職場の昼休み、カモカポ山に登ってみようということになった。
以前から登ろうという話をしていたので、登頂経験者の職場のスタッフと山へと向かった。その場にいた無関係のミャンマー人も行ってみたいということで同行。
カモカポ山は2015年に訪問した僧院の裏山である。推定標高は200~250m。
山の登山口なのだが、僧院の裏手の矢印の場所。
登り始めから石段などが一切ないタダの斜面。
踏み分け道になっているので、かろうじて登山路をたどれるが、とにかくわかりにくい。
それでも最初のうちは立って歩ける程度の斜度なのでまだマシだった。
途中からは落ち葉と砂が積もった道とも言えないような斜面を、木の根、草の根にしがみつきながら登ることになる。しかもロンジーとサンダル履きで・・・。

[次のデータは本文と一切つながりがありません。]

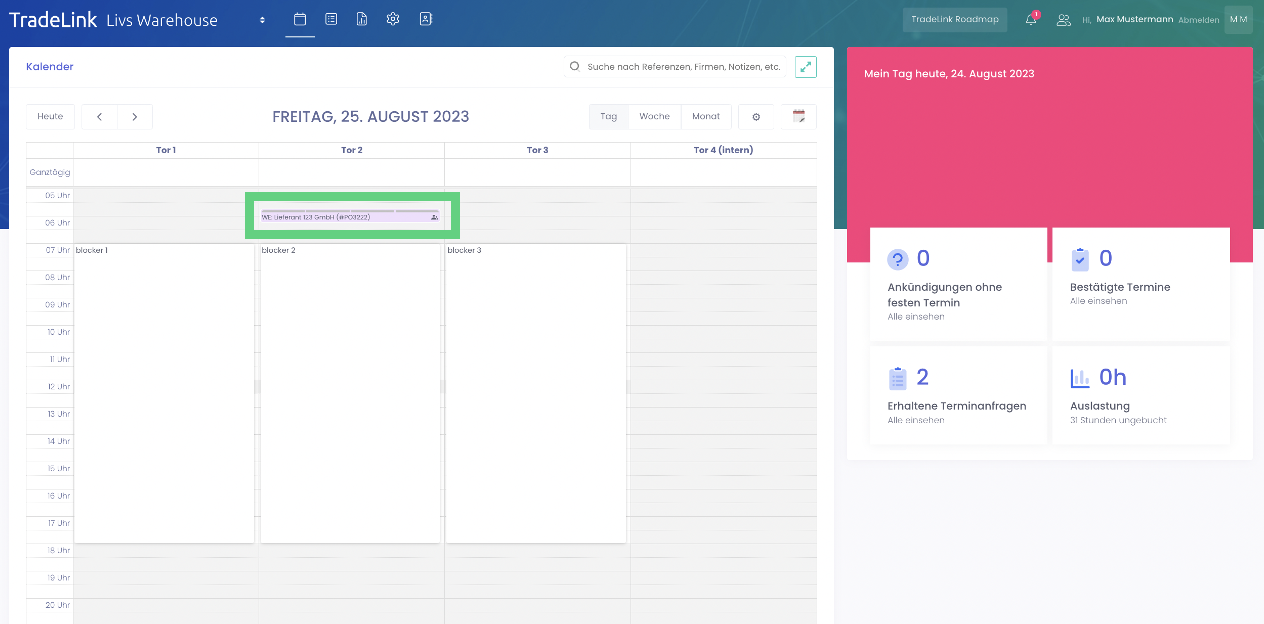Go to next day with right chevron
1264x624 pixels.
(135, 117)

これはガイドと一緒じゃなかったら、この場で引き返してたと思う。
登り始めて15分。水槽のようなものがある鞍部に到達。
けっこうきつく、ミャンマー人もへばりぎみでひと休み。
ここから鞍部を越え、僧院の反対側の北斜面へと入る。山容は変化し、表土がほとんどない石灰岩の崖に変わっていく。
悪路だが、つかまりやすいだけそれまでの土の斜面よりは登りやすい。
道なんだかタダの崖なんだかよくわからないところもある。ガイドがいるから信用して登るけど。

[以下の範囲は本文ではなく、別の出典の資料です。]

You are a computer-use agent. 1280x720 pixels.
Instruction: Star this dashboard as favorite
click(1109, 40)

こんな場所をサンダルで登って行くのがミャンマーの登山。
だいたいがこんな感じの道。
途中、紛らわしい分岐は1箇所あるが、登る側の道を選んでいけば迷うことはない。
そもそも迷えるほどのルート取りの選択肢がないのだ。しがみつける場所にしがみつくのみ。
全体的に急なので、平坦な場所があれば休憩を入れながら登っていく。
登り始めから約1時間。最後の梯子に到着。
この梯子を登れば山頂である。
やったー、山頂に到着。
麓から展望台と見えたものは仏堂だった。
台風か落雷で屋根は無くなったのだろう。お堂の中にまで雑草が茂っている状態だ。
室内には天部の神々と、
仏陀が祀られている。
それにしてもよくこんな場所までレンガとセメントと水を運び上げたものだな。
日本だったら絶対ヘリコプターを使うが、ミャンマーではすべて
パゴダも九輪のところが折れていた。落雷で壊れたのだと思う。
山頂は双耳峰になっていて、反対側の峯のほうが少しだけ標高が高そうだ。
でもヤブに覆われている。
え? 行くの!?
行っちゃったよ!
私たちも彼に続いて反対の頂へ。
山頂を極めた男達のこのすがすがしい笑顔。
ここからはほぼ360度の眺望がある。
ドローンからの空撮。ほんとよくこんなところにサンダルで登ったなと思う。
第二次大戦中、ミャンマーに侵攻する日本軍はこの付近を通った。その時にも誰かがこの山頂まで登ったのだろう。戦後、山頂から日本の軍刀が見つかったという。軍刀は他の鉄を切れるほどの切れ味だったそうだ。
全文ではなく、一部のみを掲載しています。